しかし、子供とのいろいろなやりとりの中から、親も我慢強くなり、少々のことでは動じなくなります。

そして、自分を育ててくれた親のありがたみが実感できるようになるのです。子供は親の鏡です。

自分の育て方の悪さや未熟さを棚に上げて、子供をいくらしかってみたところで、子供は自分の方を向いては

くれません。

近頃では、体だけはいっぱしの大人であっても未成熟な親たちが多すぎます。そんな子供まがいの親たちが

子育てをしているのです。もっと子供をしかる前に、自分の未熟さを恥じるべきです。自分の未熟さを棚に上げて、

学校や保育園に子育ての責任を転化しています。

学校は学問を教えるところです。親の代わりまでは出来ません。躾(しつけ)は家で行うべき事です。

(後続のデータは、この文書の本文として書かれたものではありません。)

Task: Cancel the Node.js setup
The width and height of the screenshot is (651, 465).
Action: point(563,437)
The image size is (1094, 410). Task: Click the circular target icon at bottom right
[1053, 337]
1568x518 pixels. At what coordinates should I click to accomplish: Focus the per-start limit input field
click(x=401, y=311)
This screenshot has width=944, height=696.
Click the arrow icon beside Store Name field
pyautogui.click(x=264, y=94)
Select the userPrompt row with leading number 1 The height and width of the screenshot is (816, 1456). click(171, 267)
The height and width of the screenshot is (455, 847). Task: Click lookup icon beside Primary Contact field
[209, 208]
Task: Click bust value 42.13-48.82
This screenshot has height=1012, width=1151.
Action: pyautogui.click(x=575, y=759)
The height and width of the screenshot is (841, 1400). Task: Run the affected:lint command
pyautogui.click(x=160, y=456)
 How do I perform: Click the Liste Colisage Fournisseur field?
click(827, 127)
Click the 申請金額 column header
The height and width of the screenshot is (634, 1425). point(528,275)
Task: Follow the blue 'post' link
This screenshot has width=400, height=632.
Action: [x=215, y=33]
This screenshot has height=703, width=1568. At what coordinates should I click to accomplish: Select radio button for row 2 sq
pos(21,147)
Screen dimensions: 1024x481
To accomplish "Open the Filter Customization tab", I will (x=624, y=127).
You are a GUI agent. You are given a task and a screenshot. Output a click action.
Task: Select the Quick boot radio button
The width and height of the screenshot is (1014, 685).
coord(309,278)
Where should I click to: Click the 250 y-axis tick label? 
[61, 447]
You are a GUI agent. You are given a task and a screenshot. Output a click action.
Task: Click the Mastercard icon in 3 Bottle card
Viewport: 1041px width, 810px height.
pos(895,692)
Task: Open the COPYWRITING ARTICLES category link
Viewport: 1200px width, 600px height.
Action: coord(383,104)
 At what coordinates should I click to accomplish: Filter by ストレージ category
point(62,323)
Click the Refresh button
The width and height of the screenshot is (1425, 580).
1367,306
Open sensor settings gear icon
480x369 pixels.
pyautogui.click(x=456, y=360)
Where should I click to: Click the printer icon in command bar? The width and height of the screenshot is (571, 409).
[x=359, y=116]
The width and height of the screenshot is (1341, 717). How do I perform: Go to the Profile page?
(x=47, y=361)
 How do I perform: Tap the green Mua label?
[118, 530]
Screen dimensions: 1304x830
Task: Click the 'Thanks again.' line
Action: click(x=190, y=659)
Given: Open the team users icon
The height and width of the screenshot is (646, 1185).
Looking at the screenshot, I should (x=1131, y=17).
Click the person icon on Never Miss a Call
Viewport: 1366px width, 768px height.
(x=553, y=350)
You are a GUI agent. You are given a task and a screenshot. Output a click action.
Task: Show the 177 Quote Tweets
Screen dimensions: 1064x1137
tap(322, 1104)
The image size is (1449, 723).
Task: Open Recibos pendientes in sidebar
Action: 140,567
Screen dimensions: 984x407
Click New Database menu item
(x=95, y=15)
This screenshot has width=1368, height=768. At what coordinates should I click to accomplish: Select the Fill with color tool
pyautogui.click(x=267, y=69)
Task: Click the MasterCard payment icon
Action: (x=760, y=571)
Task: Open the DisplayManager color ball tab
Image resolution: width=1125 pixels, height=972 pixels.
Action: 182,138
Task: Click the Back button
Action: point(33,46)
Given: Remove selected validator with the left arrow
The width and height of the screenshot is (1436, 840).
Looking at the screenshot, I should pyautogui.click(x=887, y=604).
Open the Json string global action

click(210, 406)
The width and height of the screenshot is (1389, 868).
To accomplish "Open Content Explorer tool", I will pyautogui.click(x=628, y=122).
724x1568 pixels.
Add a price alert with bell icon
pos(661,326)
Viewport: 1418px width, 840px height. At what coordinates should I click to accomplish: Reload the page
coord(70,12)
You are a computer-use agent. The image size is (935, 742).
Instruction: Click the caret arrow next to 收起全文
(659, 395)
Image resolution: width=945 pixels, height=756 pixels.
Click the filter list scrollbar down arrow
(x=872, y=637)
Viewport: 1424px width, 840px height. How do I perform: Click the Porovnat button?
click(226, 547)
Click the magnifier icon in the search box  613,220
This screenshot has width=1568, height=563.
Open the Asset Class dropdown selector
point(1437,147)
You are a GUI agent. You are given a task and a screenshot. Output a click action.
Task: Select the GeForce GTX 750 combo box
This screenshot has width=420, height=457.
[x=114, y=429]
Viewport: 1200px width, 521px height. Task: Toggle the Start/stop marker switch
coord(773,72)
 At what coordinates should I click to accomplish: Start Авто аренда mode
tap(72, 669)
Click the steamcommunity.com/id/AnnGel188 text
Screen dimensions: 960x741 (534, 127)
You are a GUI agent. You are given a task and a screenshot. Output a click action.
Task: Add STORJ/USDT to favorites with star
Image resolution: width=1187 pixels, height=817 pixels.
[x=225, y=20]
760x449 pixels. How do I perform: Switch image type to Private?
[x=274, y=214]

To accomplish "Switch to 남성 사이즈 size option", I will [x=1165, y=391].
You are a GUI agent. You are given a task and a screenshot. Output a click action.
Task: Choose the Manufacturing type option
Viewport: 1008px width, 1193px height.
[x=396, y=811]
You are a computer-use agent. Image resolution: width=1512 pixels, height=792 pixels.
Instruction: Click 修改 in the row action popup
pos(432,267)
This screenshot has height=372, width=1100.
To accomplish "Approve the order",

そして学校で子供がしかられると、すぐさま暴力教師のように言って、学校に怒鳴り込んできます。

教師も集団を指導しているのですから、集団の行動を乱すような事があればしかるのは当然です。

私達が子供だった頃は、みんな貧しく親も一生懸命働かなくては生活していくことが出来ませんでした。

子育てどころか、農家なら上の子の背中に幼子をくくりつけ、あるいは田圃のそばに置いたままで仕事をして

いました。工場では機械の側に置いたり、背中に背負ったままで仕事をしていました。保育園などなかった頃の

ことです。あったとしても、とても経済的な余裕などなかった時代の事です。それでも親は子供にいっぱいの

愛情を注ぎ、子供は親の愛情を一身に受けて、貧しくともたくましく成長していきました。そして親の苦労を十分

知っていましたから、物心つき始めた頃から、早く一人前になって親を楽にさせてやりたいと思っていました。

親たちは、学問も子育ての知識も何もなくても、子供に対する愛情を心の支えにして一生懸命生きてきました。

何故、なにもかも豊かになった今日、逆に親と子の間が疎遠になっていくのでしょうか。

何故、児童虐待が行われるのでしょうか。何故、子供達は学校で荒れるのでしょうか。

どこかで何かが狂いはじめているとしか言いようがありません。そして、事態はますます深刻さを増しています。

子育てをすることにより、自分自身が成長しなければならない親たちが、子育てに迷い、子育てを放棄して今日も

さまよっています。

子育ては理屈や理論ではなく、子供に対する愛情だと思うのですが。